*** Records for the task ***

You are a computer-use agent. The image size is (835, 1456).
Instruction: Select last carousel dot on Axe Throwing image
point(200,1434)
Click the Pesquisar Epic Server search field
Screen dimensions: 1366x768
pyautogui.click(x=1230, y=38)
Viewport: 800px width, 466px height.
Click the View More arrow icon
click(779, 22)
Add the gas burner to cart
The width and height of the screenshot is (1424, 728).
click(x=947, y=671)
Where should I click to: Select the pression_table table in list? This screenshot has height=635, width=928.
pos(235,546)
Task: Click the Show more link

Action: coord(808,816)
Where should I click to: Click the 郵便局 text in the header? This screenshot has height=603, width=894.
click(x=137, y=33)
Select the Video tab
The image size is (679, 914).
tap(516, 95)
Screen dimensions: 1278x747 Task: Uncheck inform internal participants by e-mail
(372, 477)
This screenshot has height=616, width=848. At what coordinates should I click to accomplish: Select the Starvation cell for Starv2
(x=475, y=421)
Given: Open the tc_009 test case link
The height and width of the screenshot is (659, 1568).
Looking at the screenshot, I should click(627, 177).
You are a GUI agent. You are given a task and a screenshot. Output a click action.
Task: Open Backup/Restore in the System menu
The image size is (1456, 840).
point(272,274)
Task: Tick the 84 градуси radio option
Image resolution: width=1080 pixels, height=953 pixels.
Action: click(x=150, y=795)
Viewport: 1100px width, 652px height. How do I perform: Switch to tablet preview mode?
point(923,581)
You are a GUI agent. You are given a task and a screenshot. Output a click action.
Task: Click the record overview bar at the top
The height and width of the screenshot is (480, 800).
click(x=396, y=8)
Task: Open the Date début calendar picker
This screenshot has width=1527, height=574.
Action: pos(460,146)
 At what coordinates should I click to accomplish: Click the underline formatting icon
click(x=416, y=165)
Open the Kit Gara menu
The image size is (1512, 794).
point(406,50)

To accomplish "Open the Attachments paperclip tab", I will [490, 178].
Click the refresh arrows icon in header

***

No line before the one containing "Open the Kit Gara menu" belongs in the answer; give again exactly that line and all lines after it through the end of the data.

Open the Kit Gara menu
The image size is (1512, 794).
point(406,50)

To accomplish "Open the Attachments paperclip tab", I will [490, 178].
Click the refresh arrows icon in header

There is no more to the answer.